Two-factor auth could have solved this but you refuse to implement such basic security measures. You're not a "small indie company" anymore, do better, ggg.

They should be forcing a password change across the board at a minimum. Likewise there's clearly no audit process here. In USA Sox law requires audit controls in place including change logs, verifying who has access to a resource and who should not as well as documented process for lockdown and change. None of these standard practices seem to be employed here.

I really don't think they're telling us everything here. I'm pretty sure someone got access to those admin tools that was posted on Reddit, and it didn't happened thru Steam.

"

Pallumx#4803 написал:

They should be forcing a password change across the board at a minimum. Likewise there's clearly no audit process here. In USA Sox law requires audit controls in place including change logs, verifying who has access to a resource and who should not as well as documented process for lockdown and change. None of these standard practices seem to be employed here.

Not only that this breach was making the rounds for weeks, GGG rn are actually in breach of UK and New Zealand laws when it comes to data breaches (both require that you report the breach within 72 hours)

No chance they only came across this "Now" when there own audit logs dont even go back more than 30 days, 2FA needs to be added

"

Cloop123#0584 написал:

"

Pallumx#4803 написал:

They should be forcing a password change across the board at a minimum. Likewise there's clearly no audit process here. In USA Sox law requires audit controls in place including change logs, verifying who has access to a resource and who should not as well as documented process for lockdown and change. None of these standard practices seem to be employed here.

Not only that this breach was making the rounds for weeks, GGG rn are actually in breach of UK and New Zealand laws when it comes to data breaches (both require that you report the breach within 72 hours)

No chance they only came across this "Now" when there own audit logs dont even go back more than 30 days, 2FA needs to be added

Not to mention the laws of every EU country.

A lot of people wants 2FA and I agree, however 2FA wouldn't have helped in this case, unless you would require 2FA for the admin panel!:)

how does this factor in the hacks this week + steam users getting hacked too without triggering steams 2fa ?

"

Bubalame#1135 написал:

.... For all hacked ppl, if ggg dont want to give back your stolen items which have real value coz u put houndreds of hours to grind them.(easy to prove in court market value of those items). You should go to police and made a case for ggg. ...

LOL. There is no "real market value", because its against TOS to sell/buy ingame items or currency. So its very unlikely you will be able to build a case like that.

Hello GGG Team,

I want to begin by acknowledging the recent Data Breach Notification post. It’s a positive first step in addressing what happened, and I appreciate the transparency shown.

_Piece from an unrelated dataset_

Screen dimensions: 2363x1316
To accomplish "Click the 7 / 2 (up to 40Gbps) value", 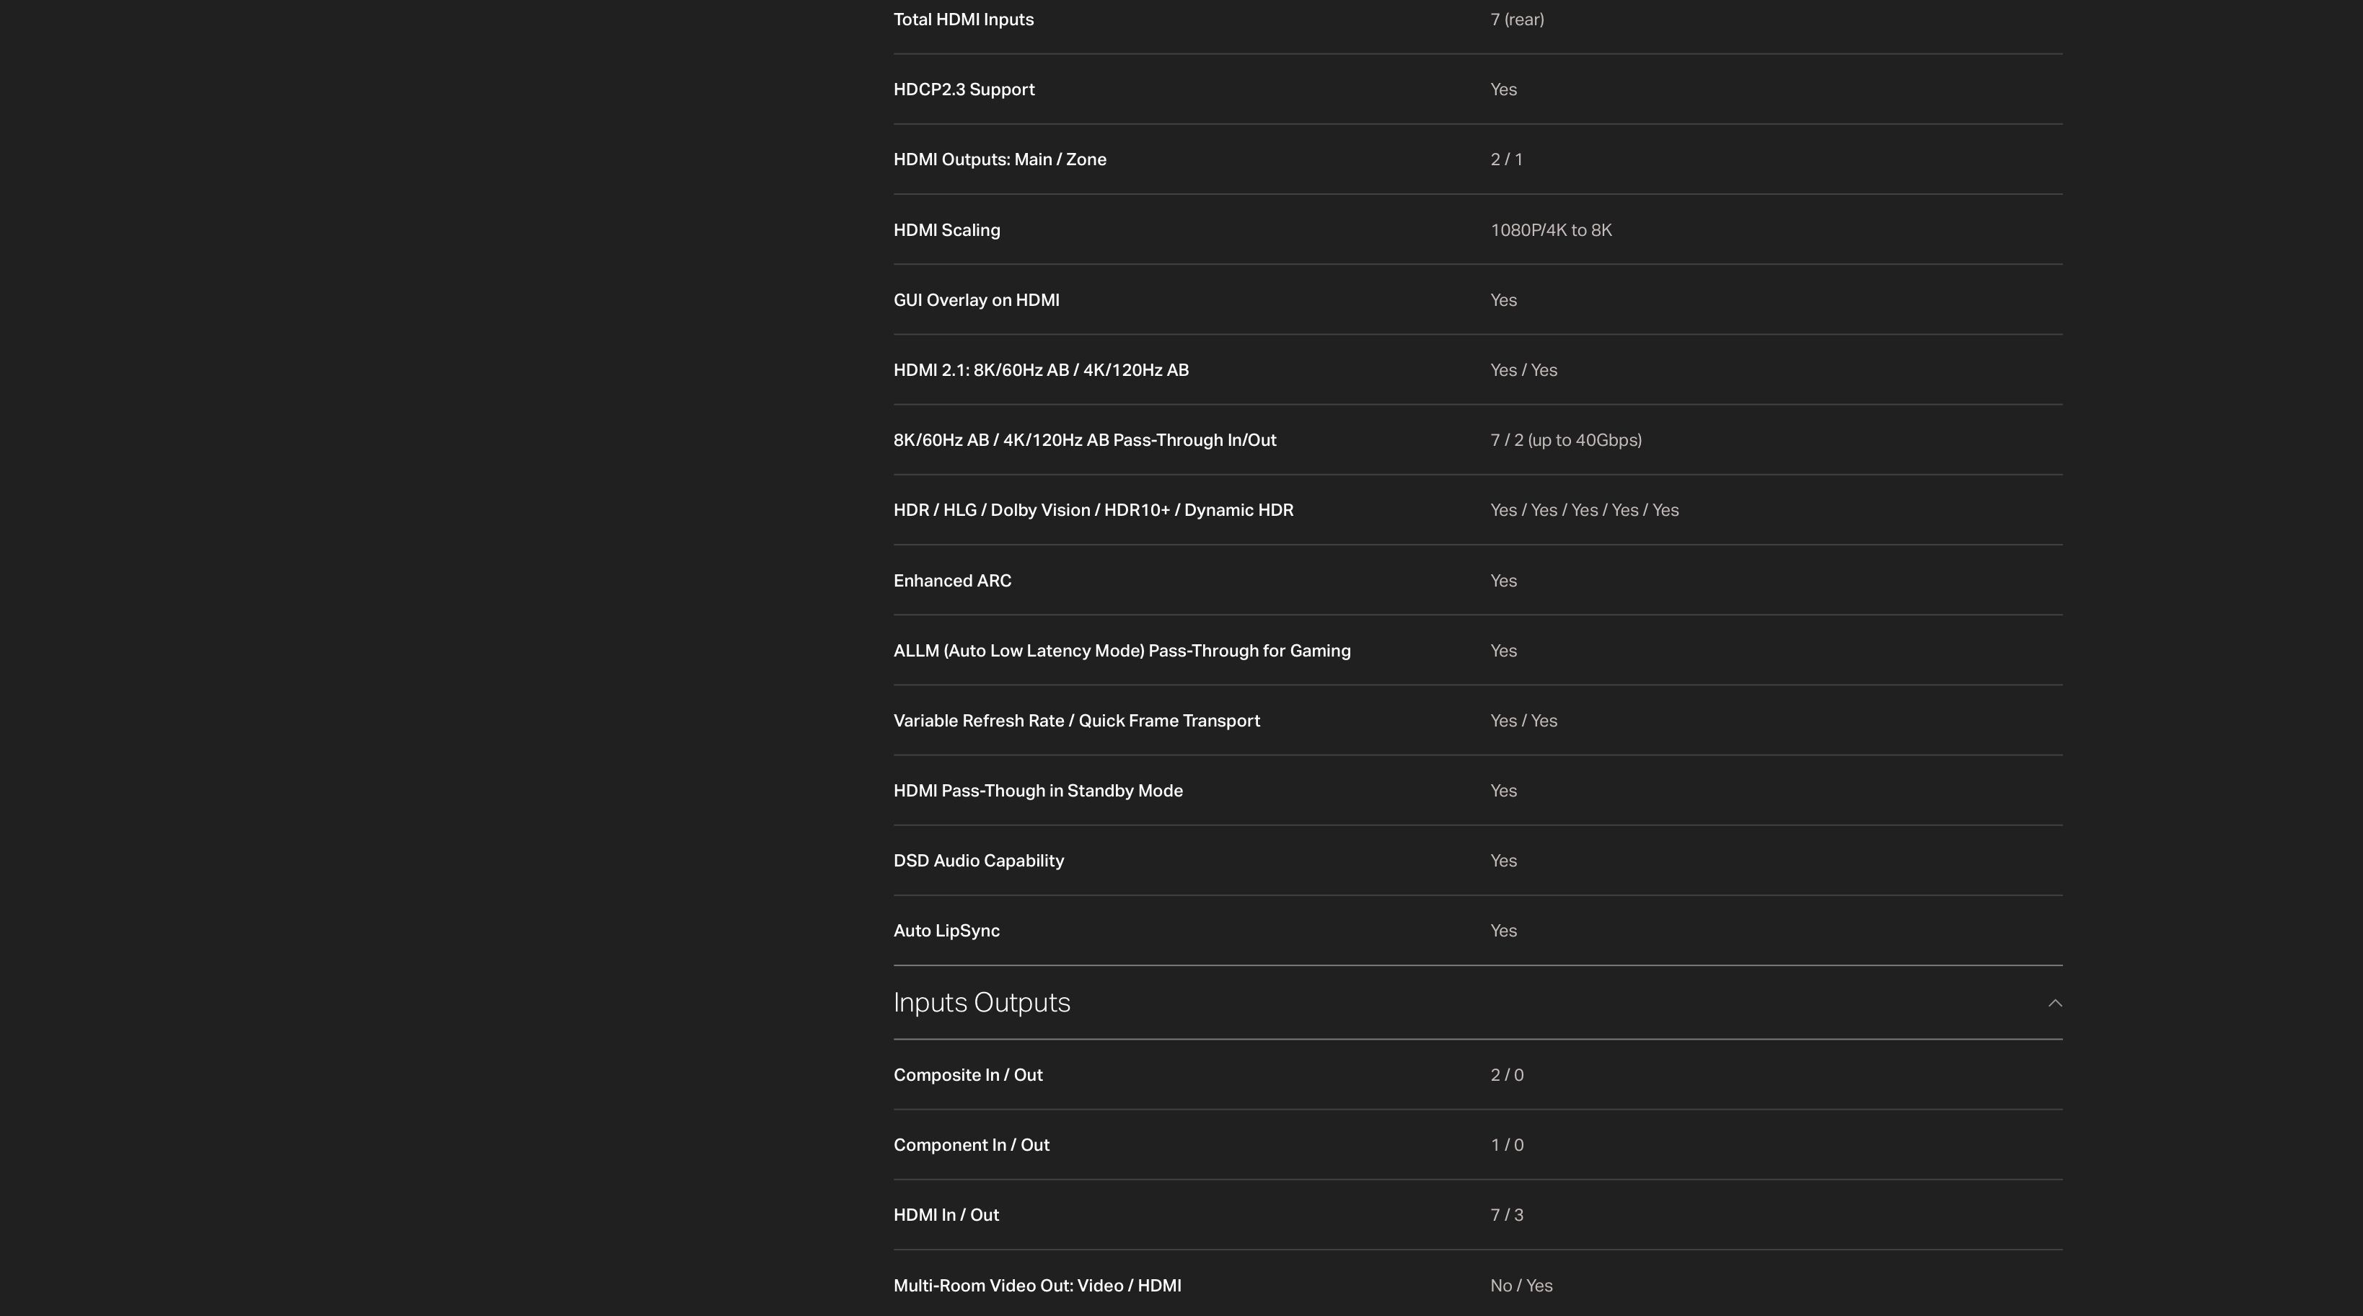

However, I’d like to raise additional concerns about the direct impact on players who were affected by this incident.

Many compromised players faced accusations—both from the community and, indirectly, through support responses—of engaging in RMT, phishing, or using unauthorized third-party tools. These claims not only exacerbated the frustration but also unfairly shifted responsibility onto the victims during an already challenging situation.

While the apology provided in the post addresses the broader community, it doesn’t seem to specifically acknowledge or apologize to the players who:

- Lost access to their accounts for weeks, with some still locked out.
- Suffered progress loss due to the initial compromises.
- Endured prolonged account locks with limited or no communication.
- Were told to “check their passwords” or “don’t RMT,” implicitly blaming them for the compromises.

This handling left many players feeling unsupported and unfairly judged. While I understand the focus on improving security measures, a direct acknowledgment of the harm caused—both technically and socially—would mean a great deal to those affected.

Are there any plans for compensation or specific outreach to the directly impacted players? The time lost, progress erased, and emotional toll are significant for those who trusted their accounts and time with Path of Exile.

Thank you for your time and consideration. I hope these concerns can be addressed to provide closure for those impacted and to rebuild trust within the community.

Best regards

"

Crainus#7059 написал:

how does this factor in the hacks this week + steam users getting hacked too without triggering steams 2fa ?

I'd take any post of supposed hacking without proof with a very big grain of salt. Especially on bot infested Reddit.